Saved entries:
□ □ □ □
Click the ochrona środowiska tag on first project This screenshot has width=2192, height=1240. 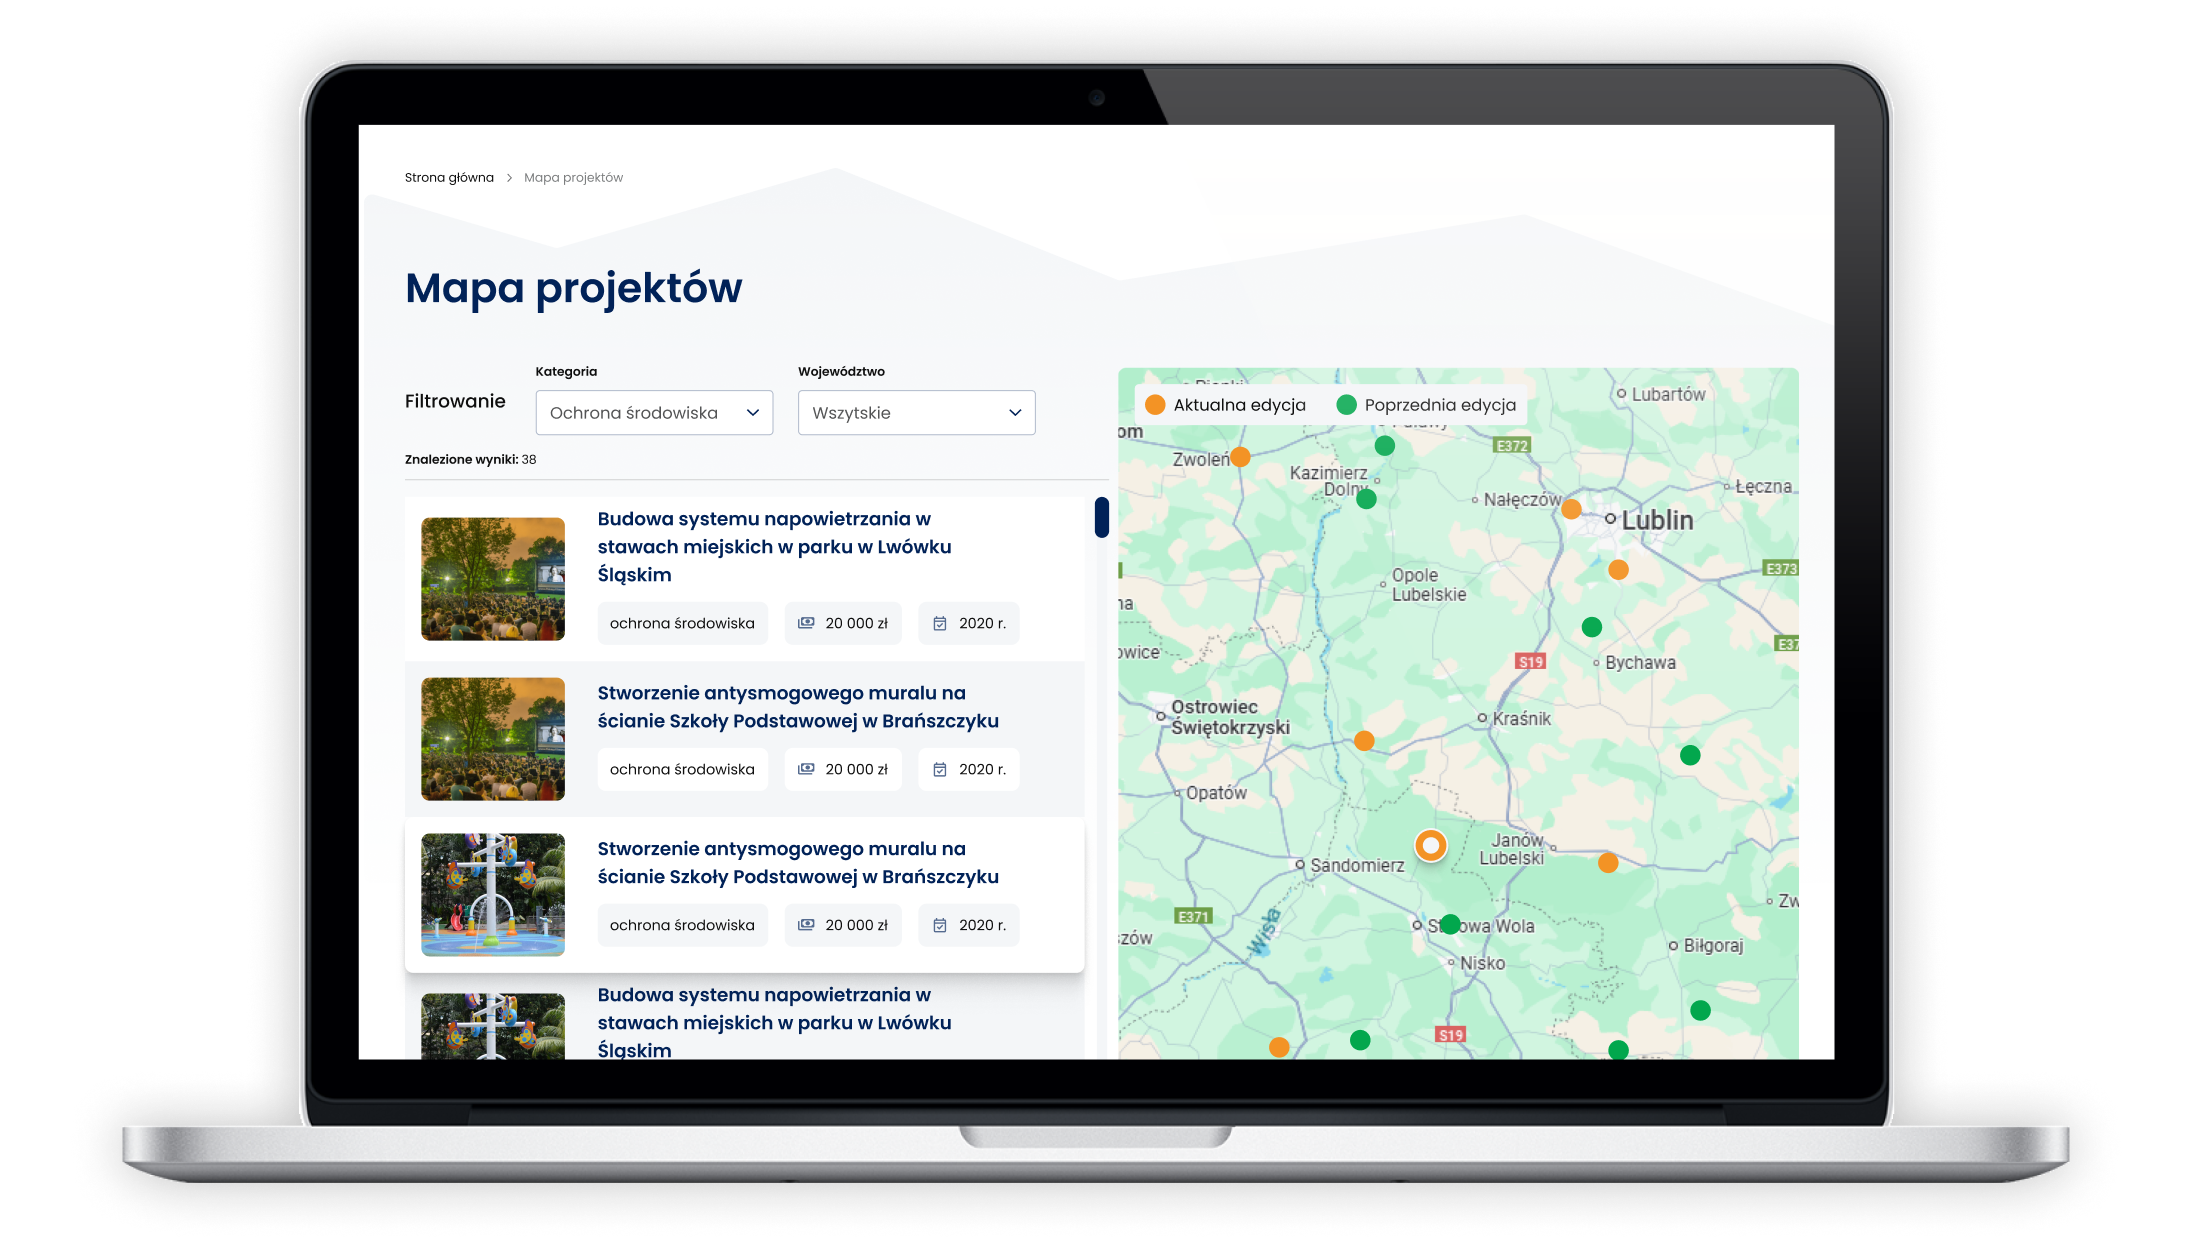(x=682, y=623)
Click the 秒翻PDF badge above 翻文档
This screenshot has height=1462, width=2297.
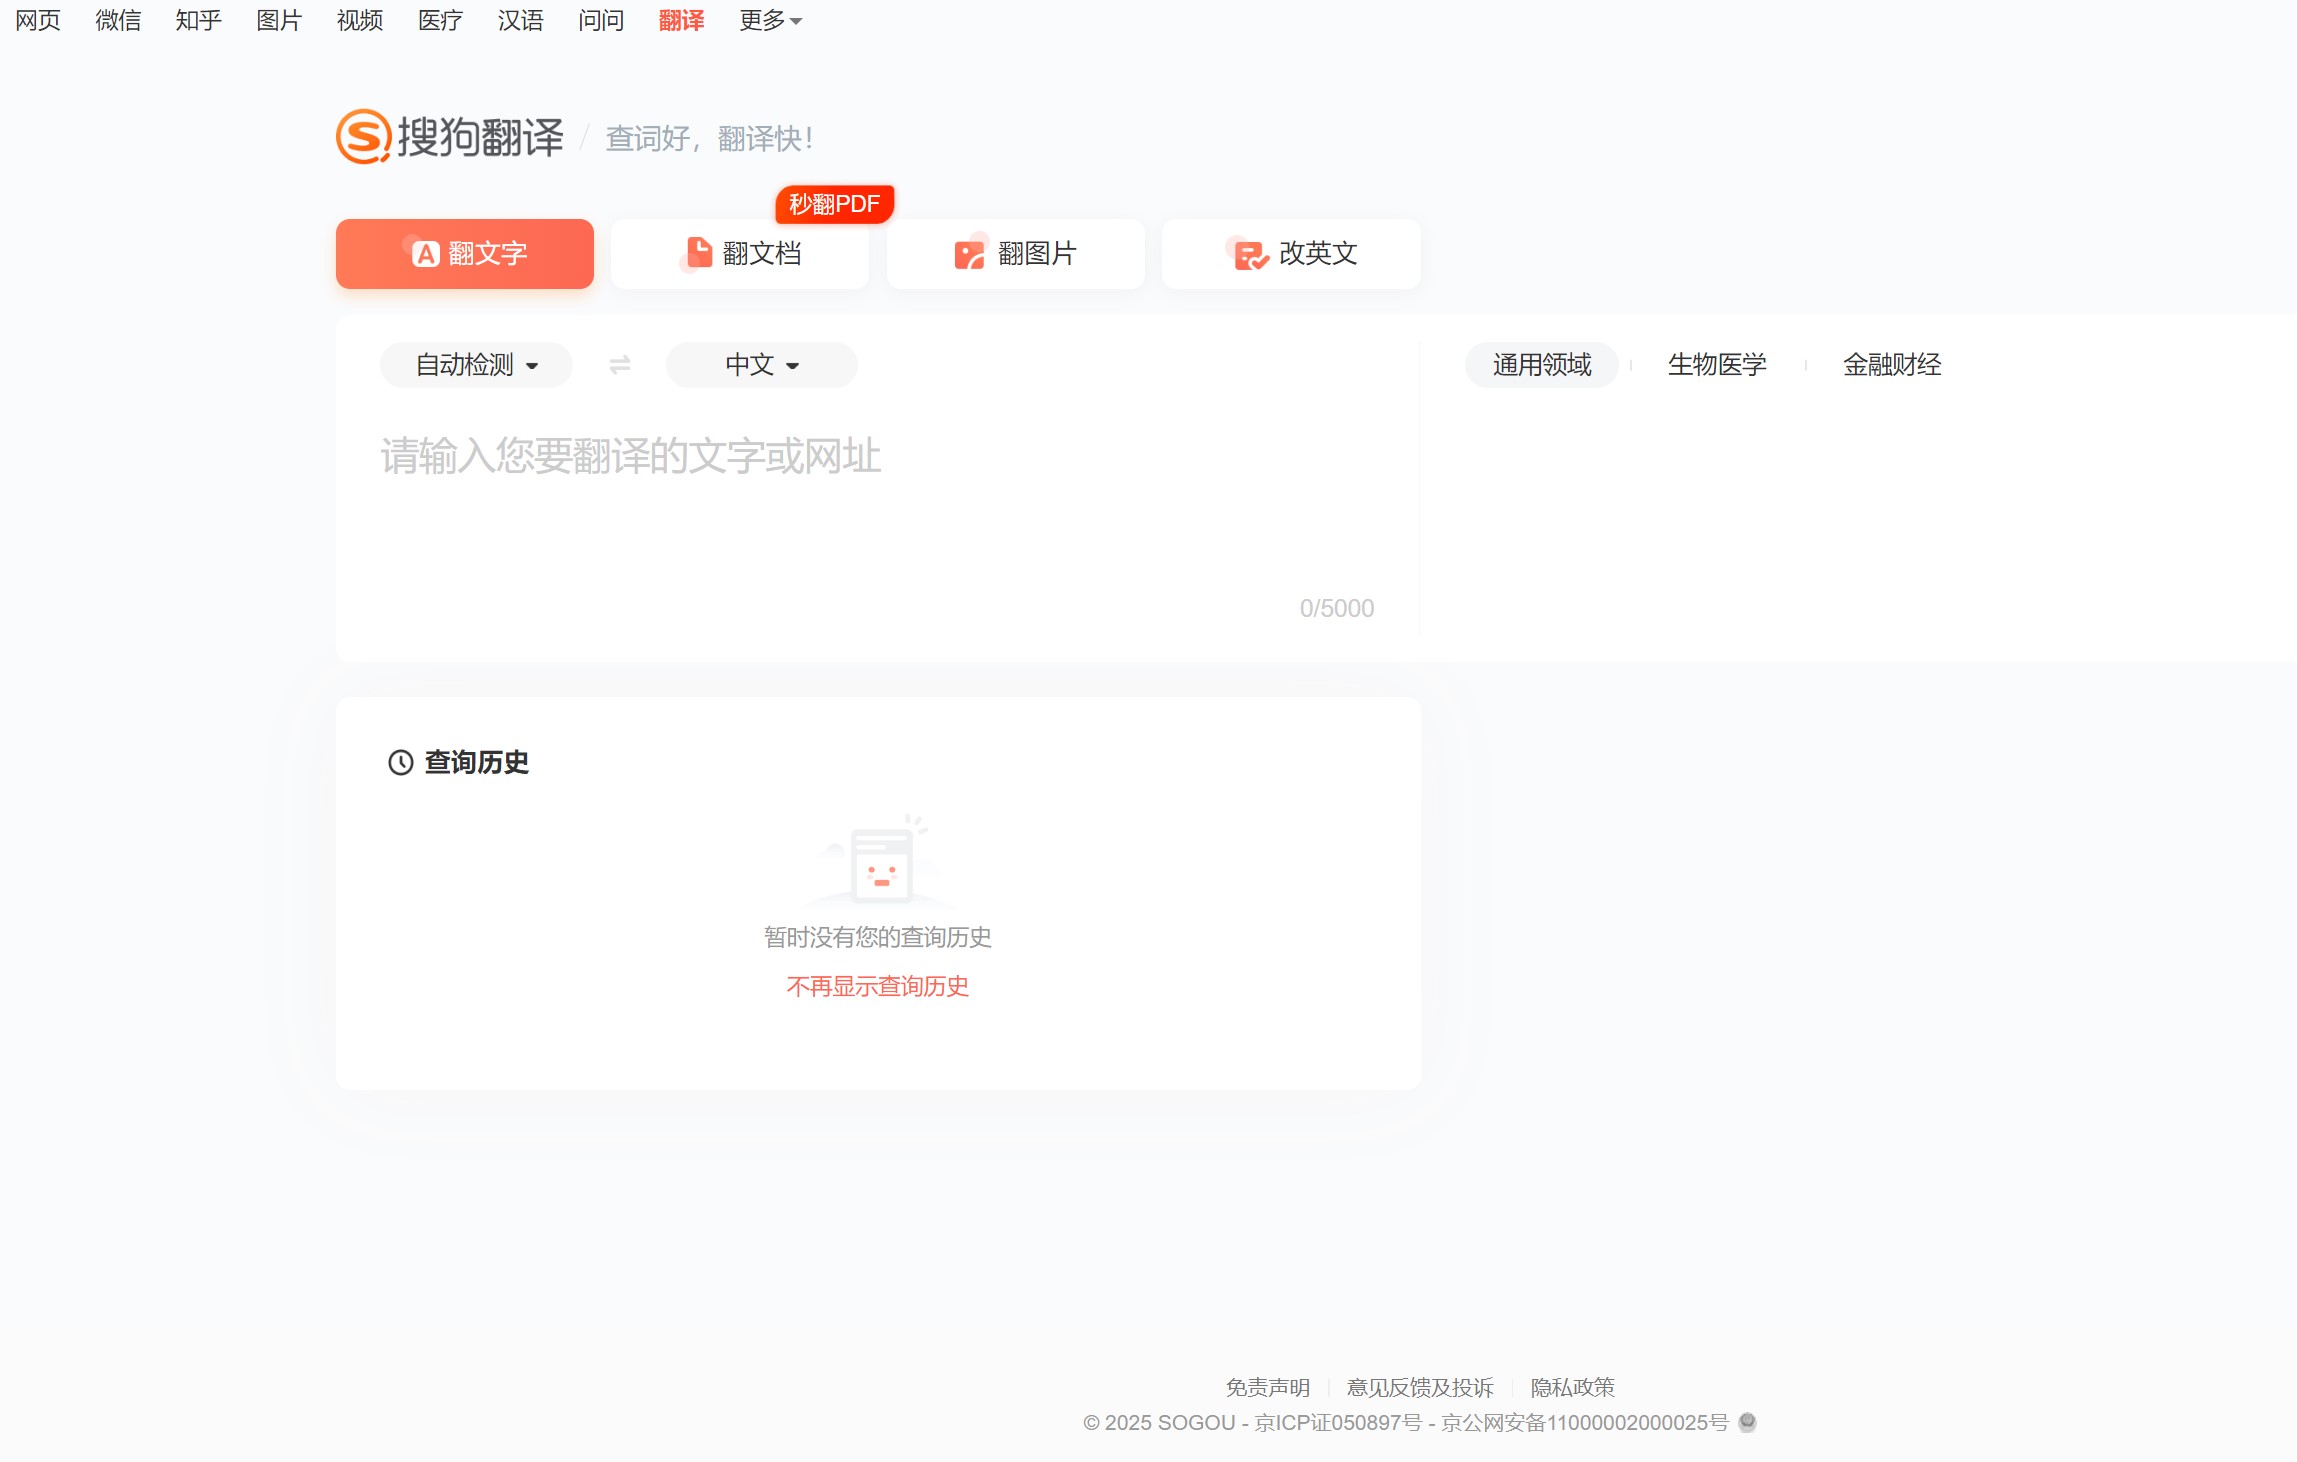[835, 204]
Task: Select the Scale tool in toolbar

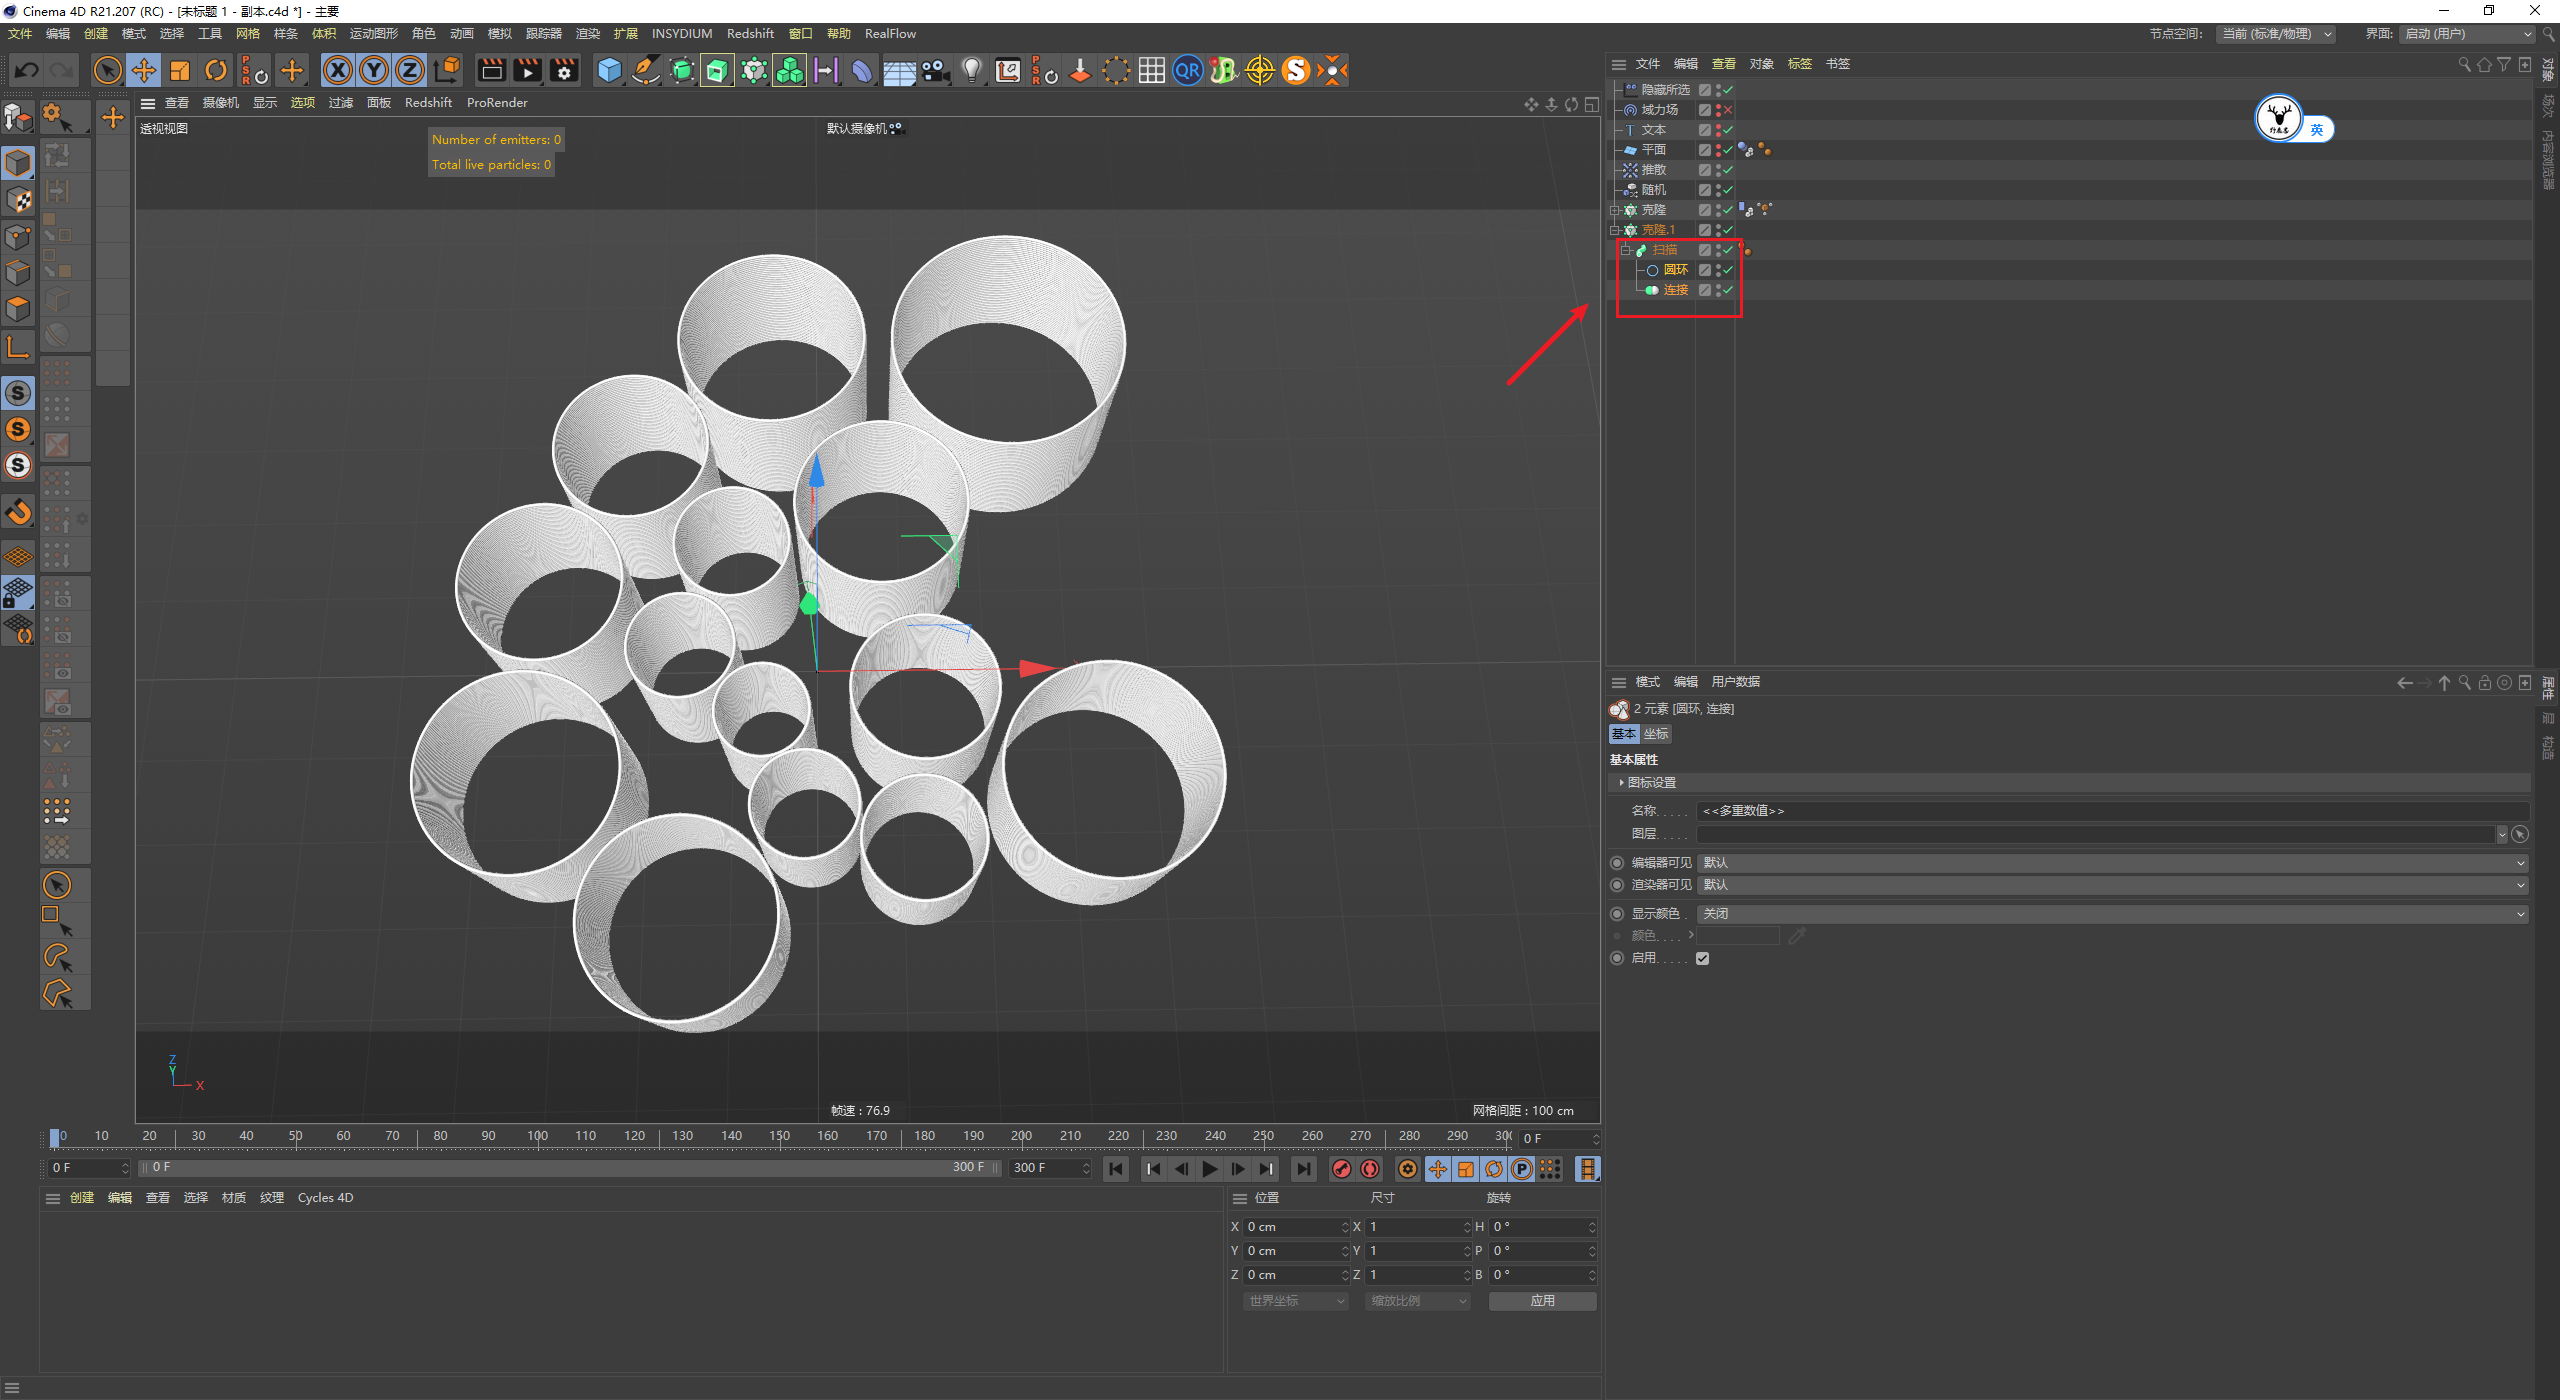Action: [180, 70]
□ □ □ □
Problem statement: Reproduce exactly, and only, the lines from the one containing "Click the 秒翻PDF badge above 翻文档" through the last line of the records above, both included, leaving out any pictures.

Problem solution:
Click the 秒翻PDF badge above 翻文档
This screenshot has height=1462, width=2297.
[835, 204]
Task: Select the Scale tool in toolbar

Action: [180, 70]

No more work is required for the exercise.